September 26, 2009

War with Iran and the Internment of Arab-Americans



On September 23, 2009, President Mahmoud Ahmadinejad sat down for an exclusive interview with Katie Couric hours before his planned address to the United Nations. Ahmadinejad spoke about his country's nuclear ambitions, Iranian protests, and his comments regarding the Holocaust (videos below).

On September 25, 2009, in a dramatic joint statement opening the G-20 economic summit, President Barack Obama and the leaders of France and Britain demanded that Iran fully disclose its nuclear ambitions "or be held accountable" to an impatient world community (video above).

“All men in power ought to be mistrusted.”—James Madison

Detention Camps on American Soil

By John W. Whitehead, The Rutherford Institute
Originally Published on April 24, 2006

Halliburton, the controversial Texas-based energy company formerly run by Vice President Dick Cheney, has focused much of its resources on securing lucrative government defense contracts in Iraq since the American invasion. These include the postwar construction of Iraq and responsibility for putting out potential oil-field fires.
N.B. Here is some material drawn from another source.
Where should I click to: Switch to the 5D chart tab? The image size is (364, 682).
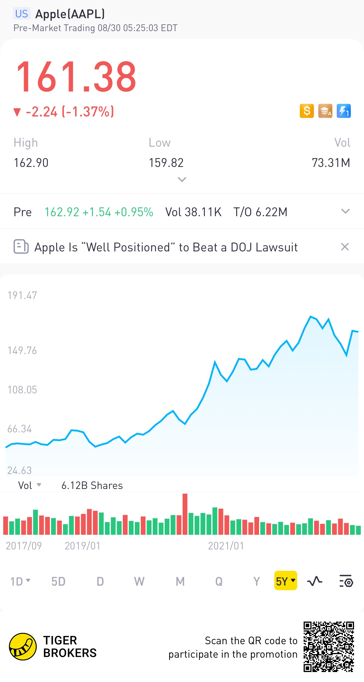pos(58,581)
However, recently Halliburton publicly announced that the Bush Administration had awarded a $385 million contract to its subsidiary, Kellogg Brown and Root, to build American detention facilities. Ironically, these facilities are not being built in discreet locations around the globe to house captured terrorists or even so-called “enemy combatants.” They are being built on American soil.

Although the government and Halliburton have failed to offer details as to where or when these domestic detention centers will be built, they have offered justifications for their future existence.
According to the government contract, these Immigration and Customs Enforcement (ICE) facilities, as they are formally named, are being built to prepare for “an emergency influx of immigrants, or to support the rapid development of new programs” in the event of other emergencies such as “natural disasters.”
In other words, with such fluid language, these detention camps could be used for anyone—including political dissidents.

Paranoia, fear and the post-9/11 mentality obviously play into the perceived need for such camps. The anticipation is clearly for martial law.

Indeed, shortly after the Katrina disaster, President Bush called for more military involvement in American life. This development and many others like it should cause us to pause and seriously think about the American government’s movement toward martial law.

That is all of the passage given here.